In particular, the internal corporate model of organization and management of the company shall provide in the case of private companies
- one or more channels enabling top managers and their subordinates to report misbehaviors or breach of the 231 Corporate Model of Compliance, providing the relevant details;
- at least one alternative reporting channel;
- the prohibition of adopting discriminatory conducts against the whistleblower; and
- penalties against whoever breaches the measures adopted to protect whistleblowers and those that report ungrounded misconducts with gross negligence or wilful misconduct.
The latter safeguard is particularly relevant since it is meant to avoid abuses of the reporting system.
What are employment law consequences?
Any discriminatory measure (i.e., dismissal, demotion, but also any other change that can be deemed discriminatory) against the whistleblower is considered to be null and void. And the peculiarity of this safeguard is that the relevant employer shall prove to have adopted the challenged measure for reasons other than those linked to the whistleblowing notification.
The provision above inevitably requires a higher level of internal compliance since employees might report a lack of compliance as a defense to challenge potential dismissals/discriminatory actions.
What shall privacy-related safeguards be put in place?
Italian whistleblowing law requires that the reporting system ensures the protection of the whistleblower’s identity both in the criminal and in the disciplinary proceeding, without adding much more.
The matter had been subject to an opinion of the Article 29 Working Party (the body made by all the EU data protection authorities) back in 2006 where the WP29 stressed that whistleblowing schemes must be implemented in compliance with EU data protection rules since in the vast majority of cases rely on the processing of personal data (i.e., on the collection, registration, storage, disclosure and destruction of data related to an identified or identifiable person). The “Guidelines on the processing of personal information within a whistleblowing procedure” issued in 2016 by the European Data Protection Supervisor are interesting, even if they are addressed to EU institutions rather than companies, given the role of the EDPS.
I summarized the issues also in the video below in Italian as part of my videoblog Diritto al Digitale and in more detail in English in the outline below:
1. Legal ground of the scheme
The legal ground under which the whistleblowing scheme would be the need to comply with the above-mentioned law. However, this is also tricky as it requires to stay within the boundaries of what is expressly required under Italian law. Simultaneously, if the scheme goes beyond such limits, it should be assessed whether the legal basis can be legitimate interest.
2. Compliance with the principle of proportionality
Is it possible to limit the number of persons that can report and can be incriminated? Not in Italy following the above-mentioned law. Likewise, can the report be anonymous? This is discouraged by the WP29 and would lower the protections provided by Italian law against the whistleblower. Also, the scheme’s information needs to be relevant for the misconducts covered by the law and cannot become a reporting system for any misconduct. And maximum data retention periods need to be also observed for such notifications.
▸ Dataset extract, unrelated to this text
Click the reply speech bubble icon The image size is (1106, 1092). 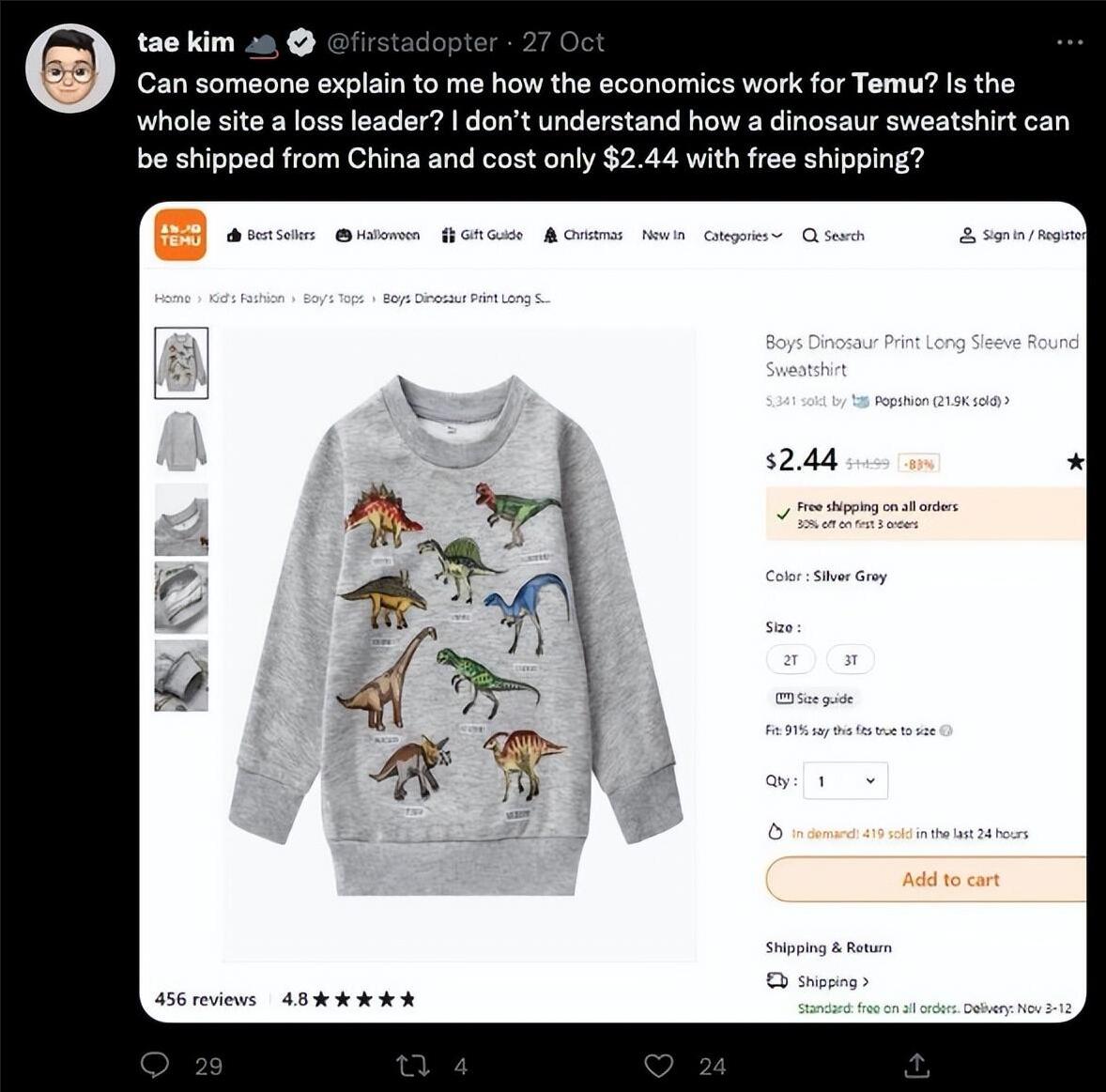[x=155, y=1065]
3. Need to provide adequate privacy information notice
A GDPR compliant privacy information notice needs quite detailed and shall outline the process of personal data performed using the scheme. In particular, the rights of incriminated persons shall be carefully outlined in the notice and protected as part of the scheme’s implementation. On the topic, you can read the article “Privacy information notice – more complicated with the GDPR.”
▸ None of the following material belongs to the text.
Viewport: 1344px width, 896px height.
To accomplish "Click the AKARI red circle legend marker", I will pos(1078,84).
4. Obligation to ensure the security of the data processing
Given the matter’s sensitivity, the level of security to be followed during the whole process of handling whistleblowing reports shall be considerably high. Also, when companies rely on a third-party provider, this will act as a data processor, and therefore the company will remain liable. It should be assessed whether a data protection impact assessment is necessary to be run on the process of handling whistleblowing notifications.
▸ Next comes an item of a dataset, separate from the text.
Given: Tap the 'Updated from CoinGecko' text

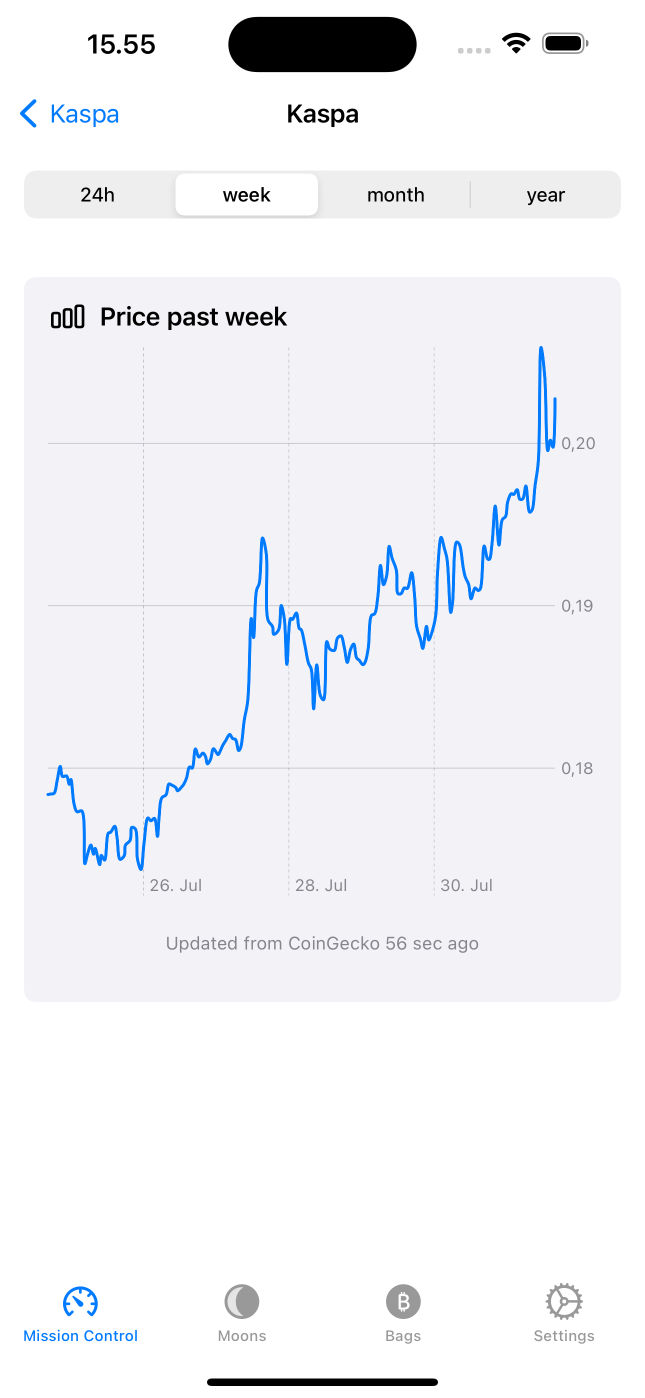Looking at the screenshot, I should [x=322, y=943].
Is a whistleblowing scheme part of your adequate organizational and security measures under the GDPR?
In addition to the topics above, it should be assessed whether the setting up of a whistleblowing scheme might support a company in demonstrating the implementation of adequate organizational and security measures under the GDPR. And indeed, this might become, for instance, a channel of communication of data breaches to which data controllers and data processors shall promptly react based on their internal cybersecurity policies.
But, given the invasivity of such a scheme, it should also be assessed whether its setting up requires the performance of a data protection impact assessment.
What to do now?
The whistleblowing scheme’s review has both corporate criminal law and data protection law implications that shall be thoroughly reviewed to avoid potential risks for the company.